**Task details**
Should a line below contain the word "Post", report it.

Dataset entries:
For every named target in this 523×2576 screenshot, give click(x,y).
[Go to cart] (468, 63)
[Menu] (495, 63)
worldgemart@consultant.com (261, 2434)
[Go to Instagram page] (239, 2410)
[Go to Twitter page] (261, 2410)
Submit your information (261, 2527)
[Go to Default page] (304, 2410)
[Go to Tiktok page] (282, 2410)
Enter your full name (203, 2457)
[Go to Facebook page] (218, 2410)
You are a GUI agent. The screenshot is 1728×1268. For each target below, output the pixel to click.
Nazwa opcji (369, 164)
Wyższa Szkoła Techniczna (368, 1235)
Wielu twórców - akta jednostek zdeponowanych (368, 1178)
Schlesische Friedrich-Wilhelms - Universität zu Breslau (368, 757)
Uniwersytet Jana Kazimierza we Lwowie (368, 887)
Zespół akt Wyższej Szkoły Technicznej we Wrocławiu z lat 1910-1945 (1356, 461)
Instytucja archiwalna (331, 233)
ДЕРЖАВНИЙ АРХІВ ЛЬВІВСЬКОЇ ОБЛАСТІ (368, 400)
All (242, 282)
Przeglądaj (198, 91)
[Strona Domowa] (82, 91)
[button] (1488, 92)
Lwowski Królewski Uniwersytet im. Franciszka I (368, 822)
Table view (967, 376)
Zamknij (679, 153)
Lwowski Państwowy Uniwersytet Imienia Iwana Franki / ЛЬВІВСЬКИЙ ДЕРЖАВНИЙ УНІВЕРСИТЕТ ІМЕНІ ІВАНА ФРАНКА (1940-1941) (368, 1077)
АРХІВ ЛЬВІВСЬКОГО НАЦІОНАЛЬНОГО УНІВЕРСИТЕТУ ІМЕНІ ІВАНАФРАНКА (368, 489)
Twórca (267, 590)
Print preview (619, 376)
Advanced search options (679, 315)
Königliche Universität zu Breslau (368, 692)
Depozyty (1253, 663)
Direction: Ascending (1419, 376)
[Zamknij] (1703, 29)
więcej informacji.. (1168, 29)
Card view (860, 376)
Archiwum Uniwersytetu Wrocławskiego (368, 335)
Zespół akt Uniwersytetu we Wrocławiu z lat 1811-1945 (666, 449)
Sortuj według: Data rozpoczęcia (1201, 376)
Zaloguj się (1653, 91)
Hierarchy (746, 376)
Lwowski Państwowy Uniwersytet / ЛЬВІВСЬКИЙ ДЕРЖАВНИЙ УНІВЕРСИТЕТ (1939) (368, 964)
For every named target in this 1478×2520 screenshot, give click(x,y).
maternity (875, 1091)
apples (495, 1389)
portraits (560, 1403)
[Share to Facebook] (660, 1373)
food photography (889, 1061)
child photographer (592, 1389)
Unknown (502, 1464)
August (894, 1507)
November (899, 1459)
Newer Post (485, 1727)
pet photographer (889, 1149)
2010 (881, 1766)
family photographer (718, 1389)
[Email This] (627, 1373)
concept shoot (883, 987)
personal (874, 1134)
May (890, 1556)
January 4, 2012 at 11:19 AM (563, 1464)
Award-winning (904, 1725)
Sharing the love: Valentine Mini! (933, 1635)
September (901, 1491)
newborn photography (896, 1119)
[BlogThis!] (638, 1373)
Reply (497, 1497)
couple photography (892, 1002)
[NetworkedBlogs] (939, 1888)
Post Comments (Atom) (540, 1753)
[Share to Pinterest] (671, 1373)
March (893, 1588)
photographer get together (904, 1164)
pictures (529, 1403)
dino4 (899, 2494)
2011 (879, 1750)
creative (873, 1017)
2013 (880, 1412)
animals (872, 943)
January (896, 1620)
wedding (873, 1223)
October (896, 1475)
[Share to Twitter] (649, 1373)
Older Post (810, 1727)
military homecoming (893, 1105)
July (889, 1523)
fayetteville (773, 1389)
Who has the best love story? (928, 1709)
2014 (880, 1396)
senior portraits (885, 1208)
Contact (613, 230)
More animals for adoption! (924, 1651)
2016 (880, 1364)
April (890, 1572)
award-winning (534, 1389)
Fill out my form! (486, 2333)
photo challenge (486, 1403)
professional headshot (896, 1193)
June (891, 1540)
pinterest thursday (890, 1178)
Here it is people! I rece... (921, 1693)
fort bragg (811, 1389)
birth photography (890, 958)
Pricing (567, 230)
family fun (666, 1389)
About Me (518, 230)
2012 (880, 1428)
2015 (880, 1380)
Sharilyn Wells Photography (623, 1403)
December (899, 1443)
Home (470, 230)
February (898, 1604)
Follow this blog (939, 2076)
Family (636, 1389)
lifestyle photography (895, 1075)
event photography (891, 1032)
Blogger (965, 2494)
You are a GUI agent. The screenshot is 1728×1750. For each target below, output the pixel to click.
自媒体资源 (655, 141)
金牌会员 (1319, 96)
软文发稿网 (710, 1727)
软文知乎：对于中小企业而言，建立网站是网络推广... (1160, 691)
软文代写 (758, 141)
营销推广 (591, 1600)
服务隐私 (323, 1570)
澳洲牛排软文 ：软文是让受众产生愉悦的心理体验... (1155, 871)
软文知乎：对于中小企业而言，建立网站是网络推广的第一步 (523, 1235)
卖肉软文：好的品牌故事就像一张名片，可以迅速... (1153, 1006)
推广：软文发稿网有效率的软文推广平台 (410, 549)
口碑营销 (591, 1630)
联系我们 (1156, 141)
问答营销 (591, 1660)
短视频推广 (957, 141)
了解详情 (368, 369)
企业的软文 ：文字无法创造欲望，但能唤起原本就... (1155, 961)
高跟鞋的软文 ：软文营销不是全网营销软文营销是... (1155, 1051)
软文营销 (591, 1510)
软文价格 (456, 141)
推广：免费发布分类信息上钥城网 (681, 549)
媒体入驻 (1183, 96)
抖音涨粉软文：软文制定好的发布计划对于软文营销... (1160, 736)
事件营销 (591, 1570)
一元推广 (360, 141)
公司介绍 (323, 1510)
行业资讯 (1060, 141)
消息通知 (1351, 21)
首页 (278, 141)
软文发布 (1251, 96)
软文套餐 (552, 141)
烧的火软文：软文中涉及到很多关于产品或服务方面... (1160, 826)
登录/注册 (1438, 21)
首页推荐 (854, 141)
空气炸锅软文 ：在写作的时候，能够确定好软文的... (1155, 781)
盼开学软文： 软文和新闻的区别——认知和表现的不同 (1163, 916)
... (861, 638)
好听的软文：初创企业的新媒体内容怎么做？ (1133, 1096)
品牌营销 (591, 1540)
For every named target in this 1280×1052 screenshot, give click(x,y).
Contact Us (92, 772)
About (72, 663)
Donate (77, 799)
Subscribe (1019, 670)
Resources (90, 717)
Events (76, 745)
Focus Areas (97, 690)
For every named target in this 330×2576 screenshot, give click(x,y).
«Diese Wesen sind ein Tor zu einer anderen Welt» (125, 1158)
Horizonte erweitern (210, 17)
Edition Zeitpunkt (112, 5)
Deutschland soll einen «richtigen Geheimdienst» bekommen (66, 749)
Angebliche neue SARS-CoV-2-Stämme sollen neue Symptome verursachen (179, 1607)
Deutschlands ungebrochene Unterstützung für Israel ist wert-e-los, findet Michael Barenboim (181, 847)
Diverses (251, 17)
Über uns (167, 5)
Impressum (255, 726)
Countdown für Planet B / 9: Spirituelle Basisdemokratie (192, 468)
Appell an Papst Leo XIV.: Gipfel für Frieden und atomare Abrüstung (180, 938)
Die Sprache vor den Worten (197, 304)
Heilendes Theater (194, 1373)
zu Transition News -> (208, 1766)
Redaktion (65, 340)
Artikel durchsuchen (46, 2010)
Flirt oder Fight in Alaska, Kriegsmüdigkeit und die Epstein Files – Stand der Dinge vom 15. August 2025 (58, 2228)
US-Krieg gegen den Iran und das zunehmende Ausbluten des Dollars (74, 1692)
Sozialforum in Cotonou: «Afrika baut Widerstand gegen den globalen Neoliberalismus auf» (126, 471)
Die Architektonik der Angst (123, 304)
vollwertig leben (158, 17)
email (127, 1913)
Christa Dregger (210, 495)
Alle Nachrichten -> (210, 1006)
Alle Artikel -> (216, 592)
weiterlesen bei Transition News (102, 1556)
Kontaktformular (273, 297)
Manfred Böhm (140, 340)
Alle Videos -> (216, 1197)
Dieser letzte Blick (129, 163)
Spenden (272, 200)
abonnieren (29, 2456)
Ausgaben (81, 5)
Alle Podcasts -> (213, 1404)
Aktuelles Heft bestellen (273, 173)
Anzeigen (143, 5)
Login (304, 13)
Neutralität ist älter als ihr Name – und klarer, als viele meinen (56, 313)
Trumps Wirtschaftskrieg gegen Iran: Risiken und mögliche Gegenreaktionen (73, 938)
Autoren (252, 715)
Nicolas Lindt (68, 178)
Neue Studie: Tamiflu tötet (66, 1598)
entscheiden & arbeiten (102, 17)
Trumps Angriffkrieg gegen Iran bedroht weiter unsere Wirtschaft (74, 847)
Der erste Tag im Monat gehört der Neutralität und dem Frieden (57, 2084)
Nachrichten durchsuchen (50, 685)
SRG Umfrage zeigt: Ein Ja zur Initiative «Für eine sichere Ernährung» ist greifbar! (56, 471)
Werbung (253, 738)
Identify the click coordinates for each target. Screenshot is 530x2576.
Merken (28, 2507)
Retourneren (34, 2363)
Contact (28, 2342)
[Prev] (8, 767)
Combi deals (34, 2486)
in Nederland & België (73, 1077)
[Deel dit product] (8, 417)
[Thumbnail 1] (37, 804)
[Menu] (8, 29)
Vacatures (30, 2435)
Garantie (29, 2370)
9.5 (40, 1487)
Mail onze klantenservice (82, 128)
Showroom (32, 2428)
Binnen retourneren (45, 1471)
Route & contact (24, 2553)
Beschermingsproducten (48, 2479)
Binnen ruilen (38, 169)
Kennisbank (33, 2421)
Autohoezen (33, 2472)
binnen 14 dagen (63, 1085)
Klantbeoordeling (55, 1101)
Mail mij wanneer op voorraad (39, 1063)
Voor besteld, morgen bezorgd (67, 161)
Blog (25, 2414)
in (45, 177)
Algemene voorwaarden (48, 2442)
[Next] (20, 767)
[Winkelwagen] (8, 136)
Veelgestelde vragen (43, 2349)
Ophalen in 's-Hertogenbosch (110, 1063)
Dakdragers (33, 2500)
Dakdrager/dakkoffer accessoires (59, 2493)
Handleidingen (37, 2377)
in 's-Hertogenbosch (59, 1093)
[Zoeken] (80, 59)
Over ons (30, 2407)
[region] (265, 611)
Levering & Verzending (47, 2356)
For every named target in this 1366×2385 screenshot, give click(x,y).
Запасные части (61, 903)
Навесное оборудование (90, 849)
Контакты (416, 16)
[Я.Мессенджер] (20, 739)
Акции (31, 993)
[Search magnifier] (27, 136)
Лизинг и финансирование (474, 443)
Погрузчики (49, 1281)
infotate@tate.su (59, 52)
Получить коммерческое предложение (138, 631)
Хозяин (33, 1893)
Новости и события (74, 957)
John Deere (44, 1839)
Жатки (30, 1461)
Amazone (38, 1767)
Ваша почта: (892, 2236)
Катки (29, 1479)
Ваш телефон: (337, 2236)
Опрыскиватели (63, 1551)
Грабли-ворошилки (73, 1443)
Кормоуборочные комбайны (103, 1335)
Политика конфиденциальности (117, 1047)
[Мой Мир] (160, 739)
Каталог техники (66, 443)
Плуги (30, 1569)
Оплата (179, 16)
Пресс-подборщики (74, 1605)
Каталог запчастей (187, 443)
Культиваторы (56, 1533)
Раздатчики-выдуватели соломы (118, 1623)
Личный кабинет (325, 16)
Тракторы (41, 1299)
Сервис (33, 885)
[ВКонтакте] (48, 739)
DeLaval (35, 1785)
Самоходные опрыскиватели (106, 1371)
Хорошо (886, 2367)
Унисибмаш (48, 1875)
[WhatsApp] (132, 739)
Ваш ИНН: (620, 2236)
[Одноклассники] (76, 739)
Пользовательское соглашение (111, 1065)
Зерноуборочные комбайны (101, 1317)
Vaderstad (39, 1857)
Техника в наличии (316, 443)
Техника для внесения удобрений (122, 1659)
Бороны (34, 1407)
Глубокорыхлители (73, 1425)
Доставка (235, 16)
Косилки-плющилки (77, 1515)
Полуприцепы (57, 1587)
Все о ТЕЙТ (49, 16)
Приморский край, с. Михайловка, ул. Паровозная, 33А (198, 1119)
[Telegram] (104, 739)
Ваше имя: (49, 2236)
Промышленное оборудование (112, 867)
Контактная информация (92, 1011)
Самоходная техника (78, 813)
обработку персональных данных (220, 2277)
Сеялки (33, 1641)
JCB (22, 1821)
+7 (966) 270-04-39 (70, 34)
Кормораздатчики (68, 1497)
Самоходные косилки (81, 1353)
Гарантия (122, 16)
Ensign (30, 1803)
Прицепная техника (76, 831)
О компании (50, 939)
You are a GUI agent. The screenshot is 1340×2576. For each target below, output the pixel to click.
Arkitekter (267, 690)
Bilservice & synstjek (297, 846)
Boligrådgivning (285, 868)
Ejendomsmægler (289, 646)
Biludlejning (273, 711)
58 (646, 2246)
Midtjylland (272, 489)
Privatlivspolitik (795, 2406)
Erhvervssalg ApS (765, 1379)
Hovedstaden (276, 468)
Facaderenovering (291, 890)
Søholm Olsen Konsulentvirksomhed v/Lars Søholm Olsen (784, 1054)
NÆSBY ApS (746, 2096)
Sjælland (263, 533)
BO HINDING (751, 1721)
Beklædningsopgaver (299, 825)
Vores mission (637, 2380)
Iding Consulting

**Result below**
Newer Post (485, 1727)
Post Comments (Atom) (540, 1753)
Older Post (810, 1727)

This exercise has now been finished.